Measurement of Lateral and Wake Flows Associated with Stream-scale Willow Patches

Shrubs and bushes often grow forming distinct patches on channel bars, river banks and floodplains. While understanding on the influence of such flexible woody vegetation on plant-scale drag and patch-scale flow resistance is rapidly advancing, reliable description of the mixing and transport processes requires additionally quantifying the modifications in the turbulent flow structure. Caused by the challenges in flow measurements with such flexible, dynamically waving vegetation, riparian shrubs and bushes are typically simulated as rigid cylinders in a uniform distribution. However, this representation misses the flexibility-induced reconfiguration and streamlining that control the response to flow.

The aim of this paper is to investigate the relationships between physically-based willow patch properties and the lateral and wake flow characteristics at natural scale. We conducted experiments in a fully controllable outdoor channel with a bottom width of 3 m, water depths of 0.8 – 1.0 m and wetted surface widths of 5.7 – 6.2 m. The banks grew low grasses while the sandy bottom grew two 4 m long and 1.5 m wide willow patches planted three years earlier. The willows were maintained by coppicing, which resulted in rigid, unfoliated main stems below the experimentally obtainable water depths. To simulate young willow saplings with submerged foliage, flexible willow branches were attached to the rigid main stems of one patch just before the start of the experiments while the other patch was kept unfoliated for comparison.

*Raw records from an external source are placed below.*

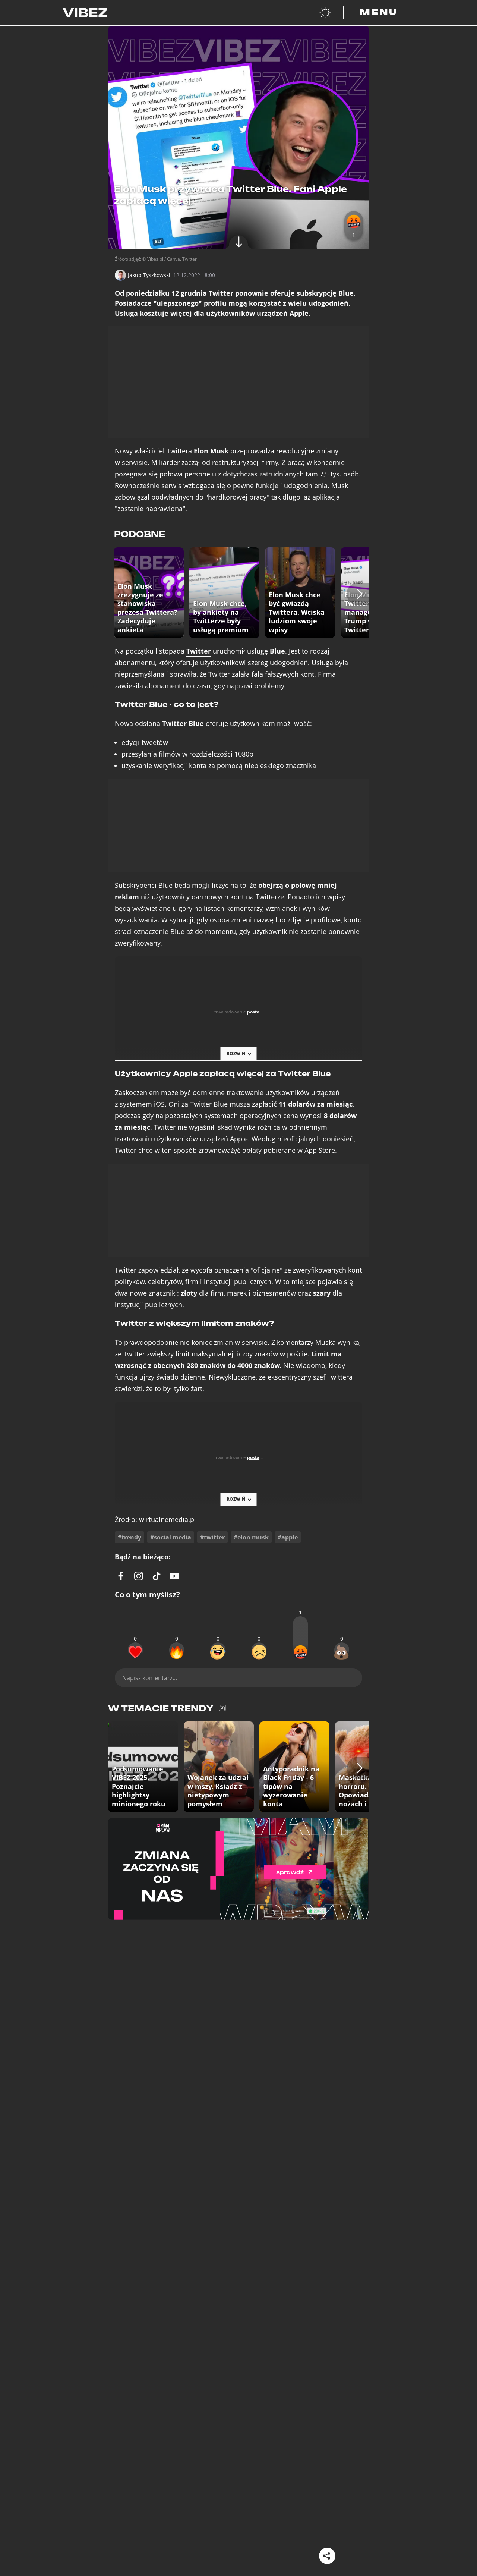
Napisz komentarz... (149, 1678)
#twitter (212, 1537)
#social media (170, 1537)
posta (253, 1012)
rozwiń (236, 1053)
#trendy (129, 1537)
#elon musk (251, 1537)
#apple (288, 1537)
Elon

The differences in turbulent flow field between the foliated and unfoliated patches were determined under two hydraulic boundary conditions with the flow rates of 1 m³/s and 3 m³/s. The vertical flow distributions were measured within the patches and in the regions extending upstream, downstream and laterally from the patches using Acoustic Doppler Velocimetry. The reach-scale surface flow distributions were recorded with Large-Scale Particle Image Velocimetry. The vertical distributions of the foliage and woody stems were determined using a combination of manual surveys and sophisticated techniques, including hemispherical digital photography, while the streamlining and reconfiguration were recorded with underwater photography. The paper reports the differences observed between the flexible foliated and rigid unfoliated patches, considering the effects of reconfiguration. We analyze the dependency of the lateral shear layer and wake flow structure on the physically-based vegetation properties at the patch scale. In the future, the natural-scale data is expected to aid in developing the numerical modeling of shrub-vegetated flows.